Employee Free Choice
Out-of-control costs for healthcare, housing, gasoline and college tuition are putting an ever tighter squeeze on American families' budgets. Congress can, and should, take action to relieve the pressure. Let's start by strengthening employees' rights to freely form labor unions.
Research has shown unionized firms to be more productive than their nonunion rivals. And increasingly, unions are adopting flexible approaches that aim for common ground with employers to solve problems and develop new business opportunities. In Milwaukee union employees at Harley-Davidson crafted a plan with managers that both groups credit with increasing productivity and keeping the fabled motorcycle made in America.
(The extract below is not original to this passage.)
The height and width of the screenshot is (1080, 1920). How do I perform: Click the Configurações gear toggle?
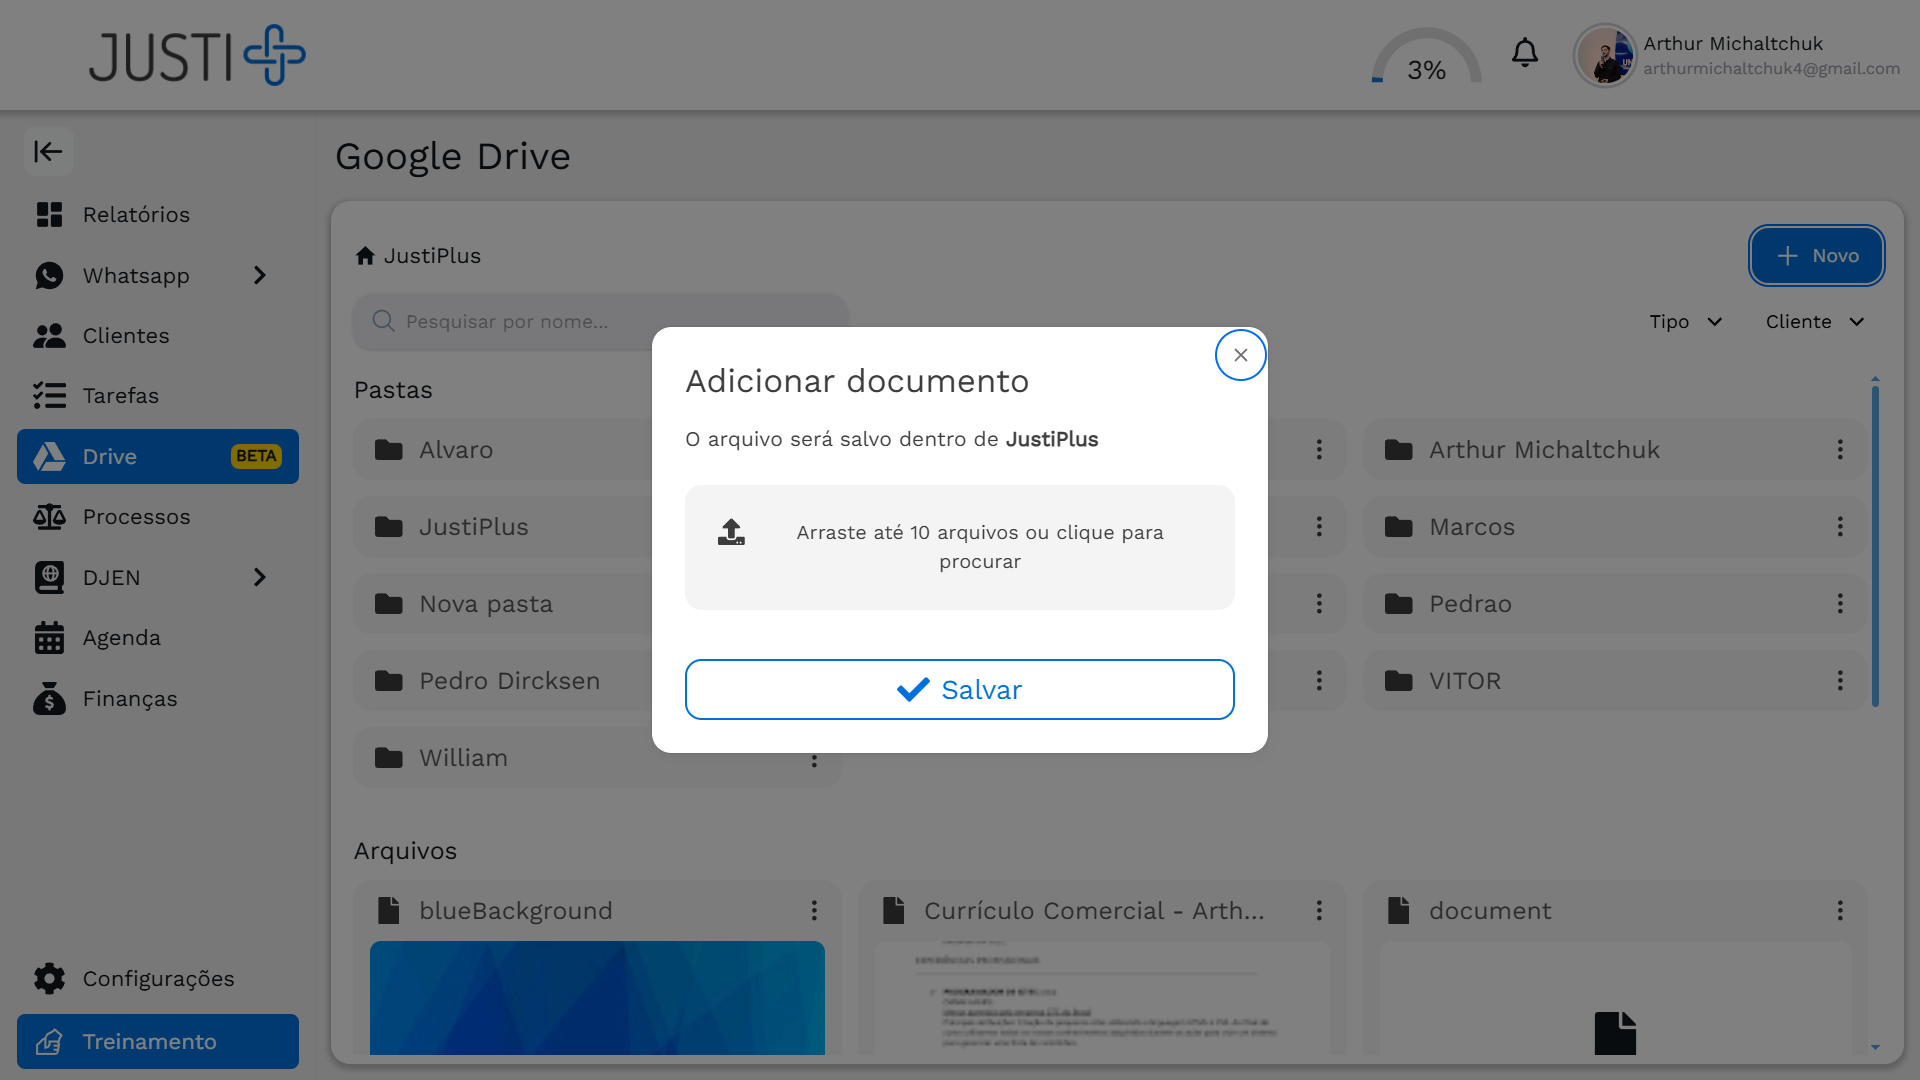[x=48, y=978]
In California a collaboration at Kaiser Permanente has enabled managers and staff at the $28 billion healthcare firm to overcome what could have been a financial disaster without sacrificing patient care. Since launching its partnership with the Service Employees International Union, six other international unions and twenty-nine locals, Kaiser has boosted staff retention and patient satisfaction while reducing workplace injuries by 20 percent.
Given their potential to help iron out workplace problems and increase competitiveness, it is tragic that many managers insist on treating unions as threats. Employer intimidation tactics have proliferated dramatically. In the 1950s the National Labor Relations Board acted on hundreds of unionbusting complaints every year. In the 1990s the NLRB received more than 20,000 unionbusting complaints every year.
Along with antiunion firings and discrimination, unionbusters use other outrageous tactics to undermine their employees' freedom to unionize. One North Carolina pork-producing company paid employees to spy on co-workers suspected of organizing. Cintas, a uniform-rental and laundry company, had its supervisors follow employees into restrooms to make sure they weren't talking about unions. Wal-Mart, of course, maintains an antiunion SWAT team that bursts into action as soon as it suspects organizing activity.
We don't need employers waging class war in the workplace. That's why I've introduced the Employee Free Choice Act (HR 1696), which has the bipartisan backing of 207 Representatives and forty-one Senators. The bill strengthens organizing rights in three key ways. To begin with, if a majority of employees sign union cards, they get a union. Second, either party in an opening contract negotiation can request mediation or binding arbitration within a reasonable time period. (This is important because often--in about one-third of cases--workers win union representation but remain without a contract after a year of bargaining.) Finally, the act would stiffen penalties for labor-law violations.
As increasing numbers of workers collaborate with management through unions, we can preserve more middle-class jobs while making the economy more competitive. America's best employers already understand this. It is time the rest do, too.